A bully is defined as one who is habitually cruel, insulting, or threatening to others who are weaker, smaller, or in some way vulnerable. Coaches who rely on intimidation and insults can be defined as bullies, even if their rationale for bullying kids is to supposedly get them to reach their full potential. Nobody likes bullying, especially kids who play team sports that constantly worry that they will be the next player singled out by their coach and shamed, made fun of, or forced to complete a humiliating task. Fortunately, the “bully-coach” model is becoming antiquated, replaced by a contemporary style of coaching that includes respect, building kids up through proper instruction and support, and rewarding kids for effort even when results still lag.

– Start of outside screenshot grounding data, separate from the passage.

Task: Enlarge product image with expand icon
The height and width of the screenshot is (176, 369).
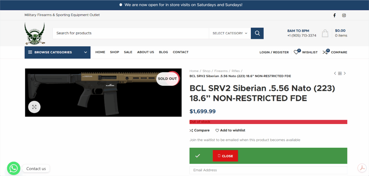Action: pyautogui.click(x=34, y=107)

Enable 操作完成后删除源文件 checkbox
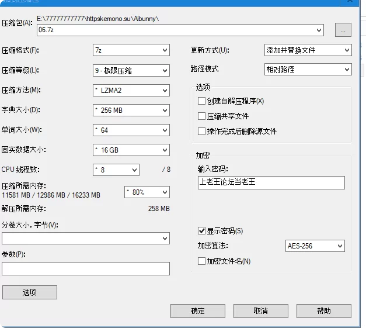pos(201,131)
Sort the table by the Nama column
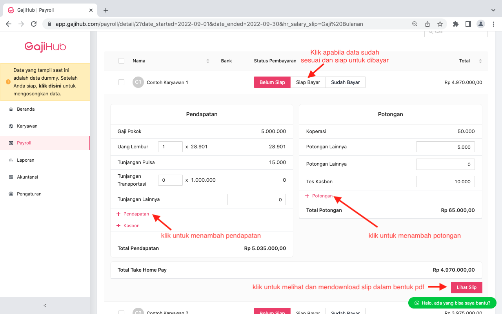The width and height of the screenshot is (502, 314). pyautogui.click(x=208, y=61)
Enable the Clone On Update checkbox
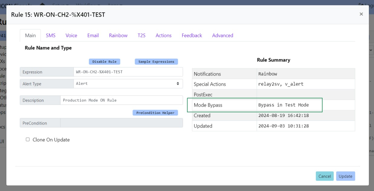 (x=28, y=140)
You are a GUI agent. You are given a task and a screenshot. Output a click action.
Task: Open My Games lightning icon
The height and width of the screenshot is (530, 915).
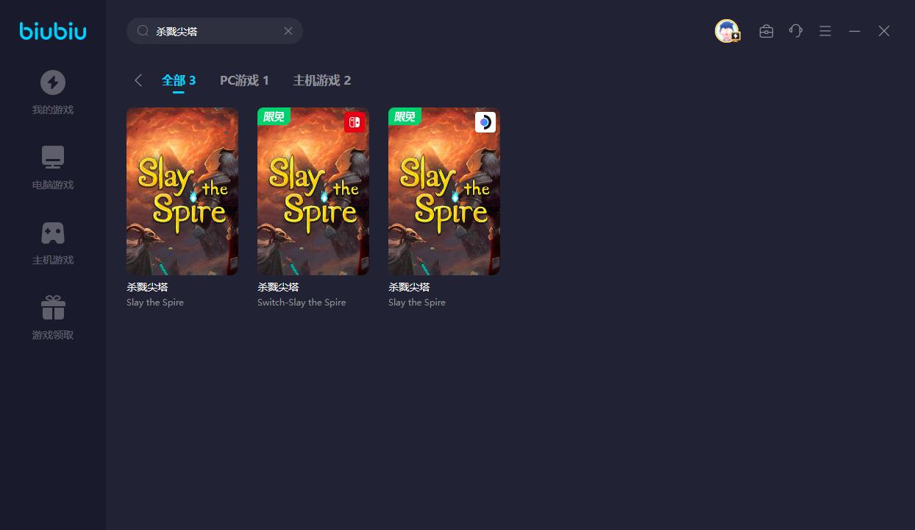pos(53,82)
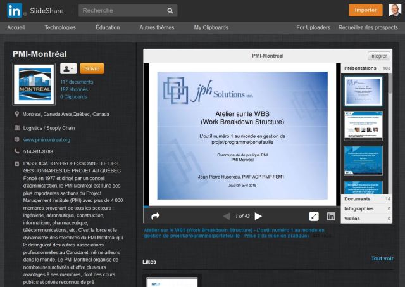Click the share arrow icon on player
The height and width of the screenshot is (287, 405).
[x=156, y=216]
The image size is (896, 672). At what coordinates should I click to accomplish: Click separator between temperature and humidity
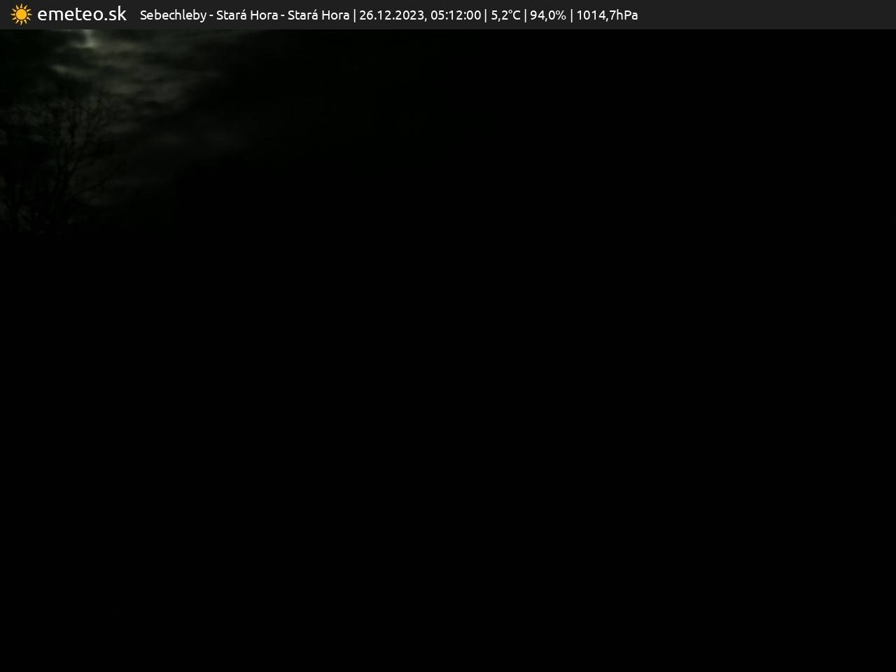pos(525,15)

“But I’m a coach who yells!”
Over the years I have given countless talks on positive coaching, including the importance of developing strong relations with kids by building them up through positive reinforcement, fairness, and respect. Some coaches, however, have misinterpreted this message by falsely assuming that they can no longer coach with energy, passion, and yes — yelling! The good news is that when delving deeper into coach-athlete communication, these worried coaches soon learn that they can still coach with emotion, so long as it is encouraging, instructional, and fair. Check out the following examples how you can turn an intimidating message into a message that is more inspirational:
- Rather than sarcastically yelling “What the hell is wrong with you?” to a kid who under-performs, instead shout words of encouragement like “Keep working hard and you will get this!!!”

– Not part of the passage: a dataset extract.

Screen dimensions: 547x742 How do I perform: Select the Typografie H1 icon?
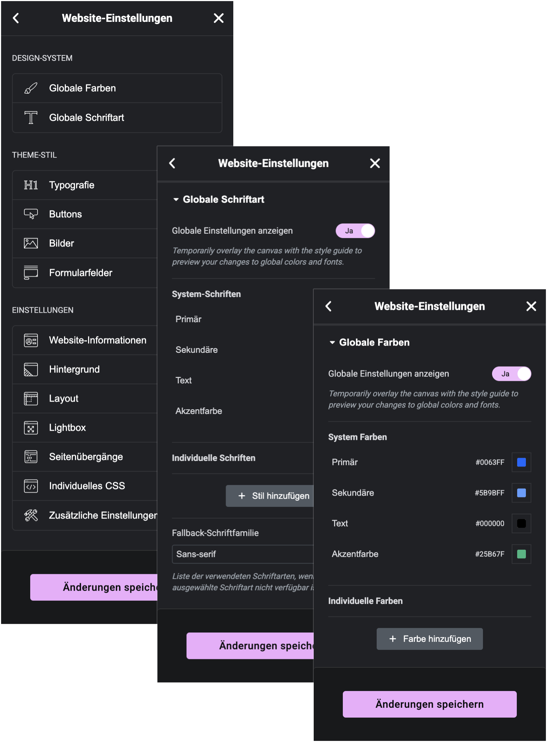point(31,185)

- Instead of standing on the sidelines arms folded with body language that displays disgust, try instead to stand upright, clap encouragingly, and tell kids “Lets get them next time we are on the field!”
- Instead of threatening kids that they will lose privileges if they fail to complete a task, try to incentivize them with positive reinforcement by rewarding them when they do reach a goal.
Notice, in all the examples above you can still coach with passion, energy, and animated body language (so long as it is positive and not intimidating). The reality is most coaches only need to tweak their approach, not overhaul their personality and become a new person.
Is the bully-coach model effective?
Some coaches think the modern day teaching-coach is less effective than old school coaches who use intimidation tactics, but is that really the case? Before you answer that question, it is important to specify what “effective” means. If you are only talking wins and losses, it is certainly possible that some coaches can scare and intimidate their kids into playing harder and ultimately winning more games. But is scaring kids into success really “winning,” especially when there are healthier and more efficient ways to experience success? Coaches who promote excellence through their positive attitude, role modelling, and encouragement also have success, but their “success” goes far beyond wins and losses and actually has the potential to positively impact kids for many years after the season has ended — and sometimes for the rest of their lives. So if the bully coach and teacher coach both have the potential to win on the field, but one “wins” through fear and intimidation while the other wins by building strong, caring relationships with kids, what coach would you like to be?
Final thoughts
It is easy to bully kids, and you might even win a few games because kids are so scared to lose they play at a high level. But is this the way you want to “win?” If by winning it means that kids are constantly scared, anxious, and intimidated, is that teaching kids healthy life skills through sport participation? Fortunately, you can coach kids up by using integrity and respect, and you can win games employing this kind of coaching philosophy. Build kids up through encouragement rather tearing them down through fear, and the results will be a happier, healthier, more successful experience for all.